Caring for COVID-19 Patients With Mobile Integrated Health
As a department that has been using mobile integrated health and community paramedicine (MIH-CP) long before the COVID-19 pandemic started, Palm Beach County Fire Rescue (PBCFR) in West Palm Beach, Fla. was already prepared to provide supplemental care to COVID-positive patients outside of the typical emergent EMS response or care in the hospital setting. For patients with the novel coronavirus who are not transported to the hospital, the department’s telehealth model provides follow-up assessments and medical, social, and emotional care as needed—a model particularly beneficial to more vulnerable patients with comorbidities, substance use disorders, or pyschiatric disabilities. EMS World asked Lauren Young, LCSW, medical social work coordinator of PBCFR, about their MIH-CP program and the positive impact it has had on their community during the pandemic.
EMS World: How are you using telehealth and MIH-CP for PUI?
Lauren Young: PBCFR was utilizing telehealth prior to the COVID-19 pandemic so it was an easy transition to move MIH to a more robust telehealth model of care to ensure the safety of vulnerable patients as well as our personnel. We are using the telephone to complete biopsychosocial assessment and have created a two-tier system where the patient connects to both our medical social worker as well as our community paramedic via phone. We also have the capacity to use video calling as part of the patient care experience. Additionally, MIH is expanding its use of telehealth to the frontline by initiating a 14-day automated phone screening related to COVID-19 on patients we encounter who are home with symptoms and not being transported. The automated call system reaches out daily to inquire about symptom progression, and our MIH team would follow-up if the patient reports any symptoms that may require medical attention.

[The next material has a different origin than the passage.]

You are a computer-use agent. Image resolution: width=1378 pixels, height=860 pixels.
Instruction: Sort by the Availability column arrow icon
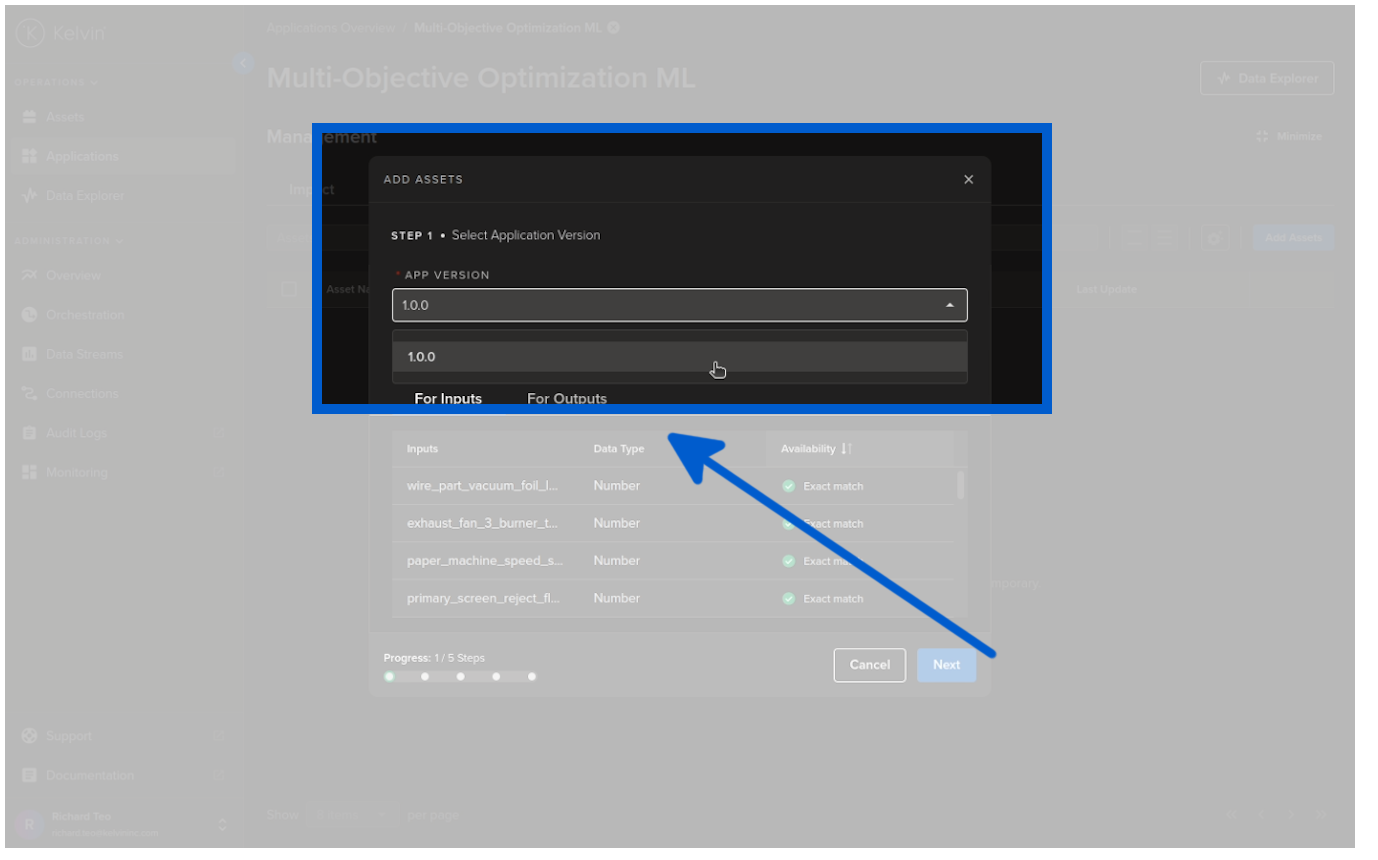(846, 449)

What advice would you give to agencies who might want to expand or attempt the use of telehealth right now?
LY: For departments wanting to implement telehealth now, I recommend the telephone as a starting point. There is tremendous evidence of the efficacy of working with patients via phone, phones are readily available and will bypass the need for budget consideration as well as any government-related permissions your agency may require, and you can use phones in any setting. For departments with the capacity to integrate more sophisticated technology, consider reaching out to your ePCR provider to see if they offer telehealth options that integrate into your program, or reach out to a telehealth vendor, all of whom are moving quickly with implementations during the pandemic.
What role does MIH-CP have in the pandemic that is different than traditional EMS?
LY: MIH has really been a standout for our department in terms of the flexibility we can offer to support patients and our crews. Our capacity to follow symptomatic patients is one critical important aspect of our role, but our community paramedics and medical social workers are also specially trained to deal with patients with comorbidities who are also experiencing life challenges, and in the COVID-19 environment, this skillset is invaluable. MIH social workers created an emotional support tool for both our patients and crews who are experiencing high levels of stress and anxiety right now. Our familiarity and comfort with telehealth and the capacity to quickly expand our use of telehealth has been a critical asset to the front line. We were able to immediately offer a screening tool for use on the 9-1-1 call that ties in seamlessly to our ePCR, HealthCall, and then allows our MIH team to implement this 14-day monitoring of patients.
What do you think MIH-CP programs should be doing differently during the pandemic?
LY: During the pandemic I do believe MIH programs need to stay focused on post-EMS care. How can we support all those patients who will be at home with COVID-19 through assessment, care planning, crisis intervention, resource attainment, and advocacy, and how can we do it safely for patients and personnel? The care of patients at home will get less attention in the news, but it is its own crisis unfolding. Not only for the 14 days the person will be homebound, but for a long duration due to the emotional, financial, and social impacts of COVID-19. Additionally, for patients with substance use disorders and psychiatric disabilities the potential for exacerbation of symptoms, I believe, will skyrocket. MIH is incredibly innovative and flexible by nature, we don’t operate within the same box of protocols that the front line units adhere to; this work flow is going to serve patients well as we create new ways to innovate caring for significant numbers of vulnerable people at home, for now, via telehealth.